La prima ondata di violenza esplode subito dopo la firma dell’armistizio dell’8 settembre 1943: in Istria e in Dalmazia i partigiani slavi si vendicano contro i fascisti e gli italiani non comunisti. Ma la violenza aumenta nella primavera del 1945, quando la Jugoslavia occupa Trieste, Gorizia e l’Istria. Le truppe del Maresciallo Tito si scatenano contro gli italiani. A cadere dentro le foibe ci sono fascisti, cattolici, socialisti, donne, anziani e bambini. Nel febbraio del 1947 l’Italia ratifica il trattato di pace che pone fine alla Seconda guerra mondiale: l’Istria e la Dalmazia vengono cedute alla Jugoslavia. Trecentocinquantamila persone si trasformano in esuli.
Per decenni in Italia c’è stato un colpevole silenzio sulle foibe e sull'esodo forzato dall'Istria e dalla Dalmazia. Oggi le cose stanno lentamente cambiando ma ancora nessuno ha il coraggio di affrontarle seriamente, provando ad andare alle origini di quel nazionalismo e dell'odio etnico in cui germinò l’orrore.

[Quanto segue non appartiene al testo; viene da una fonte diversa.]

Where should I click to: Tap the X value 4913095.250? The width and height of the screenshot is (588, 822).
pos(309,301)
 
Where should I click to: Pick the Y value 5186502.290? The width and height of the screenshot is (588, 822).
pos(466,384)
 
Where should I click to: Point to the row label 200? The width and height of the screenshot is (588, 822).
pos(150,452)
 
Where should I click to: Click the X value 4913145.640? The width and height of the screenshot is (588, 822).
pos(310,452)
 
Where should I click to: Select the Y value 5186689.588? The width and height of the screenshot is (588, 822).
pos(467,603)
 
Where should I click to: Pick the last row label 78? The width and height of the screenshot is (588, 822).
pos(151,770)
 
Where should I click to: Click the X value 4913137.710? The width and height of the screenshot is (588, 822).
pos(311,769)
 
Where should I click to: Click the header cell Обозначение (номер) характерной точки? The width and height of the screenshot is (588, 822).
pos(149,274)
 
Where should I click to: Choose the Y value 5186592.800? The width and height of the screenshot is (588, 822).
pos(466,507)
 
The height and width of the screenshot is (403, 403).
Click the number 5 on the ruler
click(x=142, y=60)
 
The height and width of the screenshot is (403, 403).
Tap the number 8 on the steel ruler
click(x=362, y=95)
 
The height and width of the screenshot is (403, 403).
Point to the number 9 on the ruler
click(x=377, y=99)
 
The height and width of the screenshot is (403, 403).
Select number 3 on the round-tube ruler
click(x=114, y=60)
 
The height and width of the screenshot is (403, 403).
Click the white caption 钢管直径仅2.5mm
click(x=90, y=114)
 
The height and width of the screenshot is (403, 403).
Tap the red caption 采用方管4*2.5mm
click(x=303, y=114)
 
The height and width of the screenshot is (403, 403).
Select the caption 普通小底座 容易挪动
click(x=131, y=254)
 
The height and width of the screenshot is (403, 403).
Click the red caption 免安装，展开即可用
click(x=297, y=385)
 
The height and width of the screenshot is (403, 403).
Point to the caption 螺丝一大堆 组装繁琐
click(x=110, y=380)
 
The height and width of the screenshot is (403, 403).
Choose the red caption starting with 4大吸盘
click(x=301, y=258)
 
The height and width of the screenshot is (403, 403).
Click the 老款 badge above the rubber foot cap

Alla radice della rimozione ci sarebbe una motivazione psicologica, legata al fatto che questo episodio costituisce uno dei drammi più gravi legati alla sconfitta italiana. La volontà di distruggerne il ricordo sarebbe imputabile ad un fronte di interesse eterogeneo: il governo non ha a svolto il suo ruolo ; l’opposizione di sinistra, data la posizione ambigua tenuta in quel periodo in cui si decidevano le sorti di quei territori; fascisti e neofascisti protagonisti di un processo di italianizzazione violento.
Restituire ai fatti accaduti il diritto di diventare memoria, significa accordare dignità alle vittime e penetrare le ragioni profonde che condussero a tali atrocità. Restituire memoria significa elaborare e permettere così di comprendere il passato e le sue tracce nel presente. E' una nostra responsabilità a cui non possiamo abdicare.